BEGIN SUPPLIED INFORMATION

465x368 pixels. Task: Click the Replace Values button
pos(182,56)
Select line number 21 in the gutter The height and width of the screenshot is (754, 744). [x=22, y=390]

END SUPPLIED INFORMATION
BEGIN SUPPLIED INFORMATION

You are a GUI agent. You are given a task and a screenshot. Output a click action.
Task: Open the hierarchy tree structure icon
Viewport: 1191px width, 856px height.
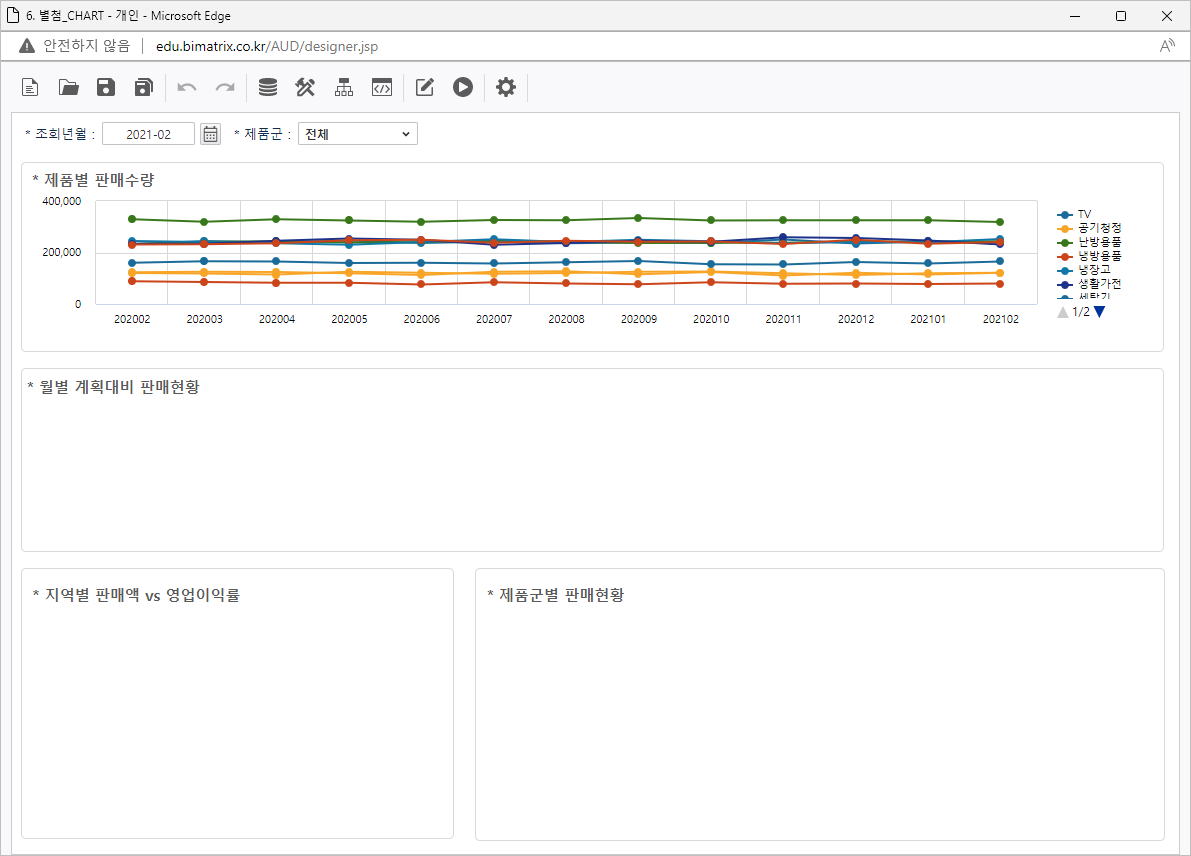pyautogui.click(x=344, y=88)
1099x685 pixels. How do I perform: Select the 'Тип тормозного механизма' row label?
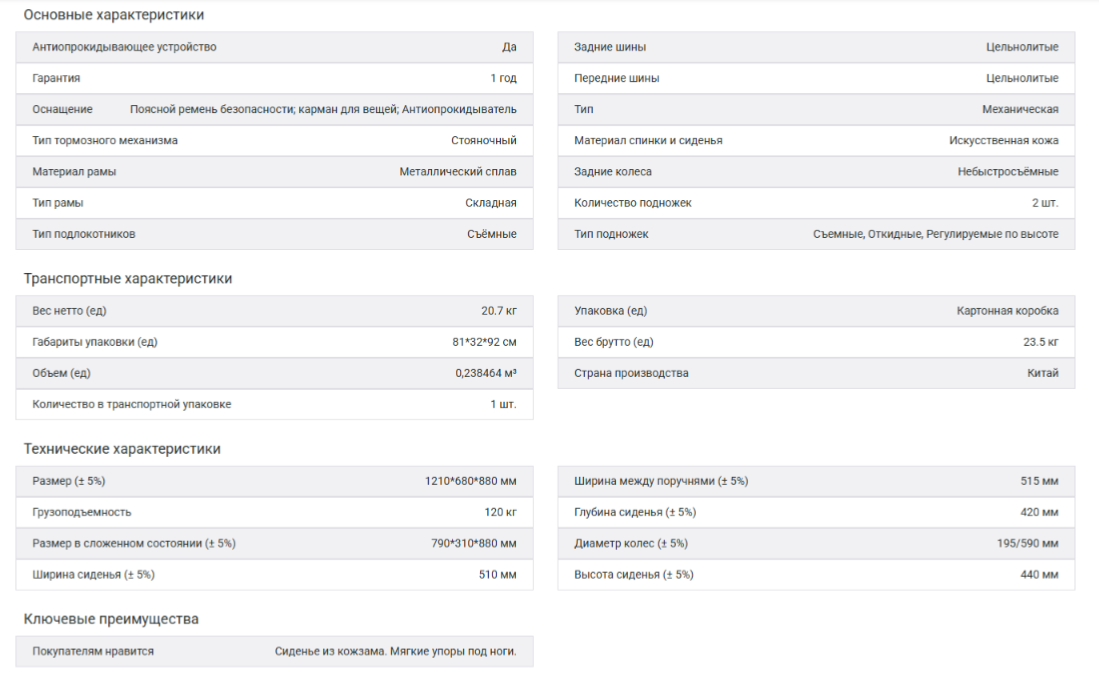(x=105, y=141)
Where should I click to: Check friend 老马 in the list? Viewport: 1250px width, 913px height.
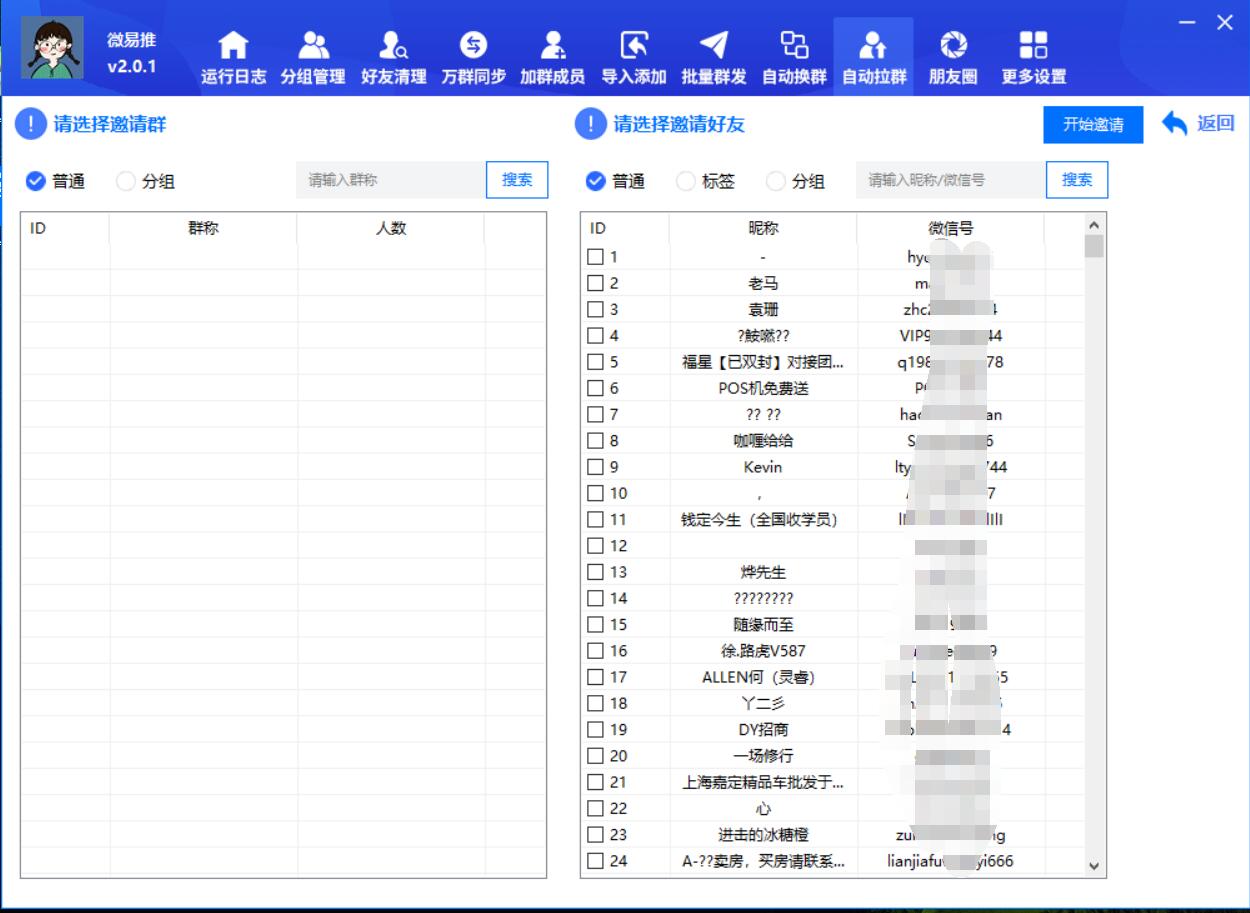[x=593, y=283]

END SUPPLIED INFORMATION

- **WHAT THIS TASK INVOLVES**
Which lines of the data above contain the string "width"? Gather every such line in full, and treat uppercase and lowercase as different.

- **SOLUTION FOR THIS EXERCISE**
Select line number 21 in the gutter The height and width of the screenshot is (754, 744). [x=22, y=390]
Viewport: 1191px width, 856px height.
Where should I click to: Check friend 老马 in the list? Viewport: 1250px width, 913px height.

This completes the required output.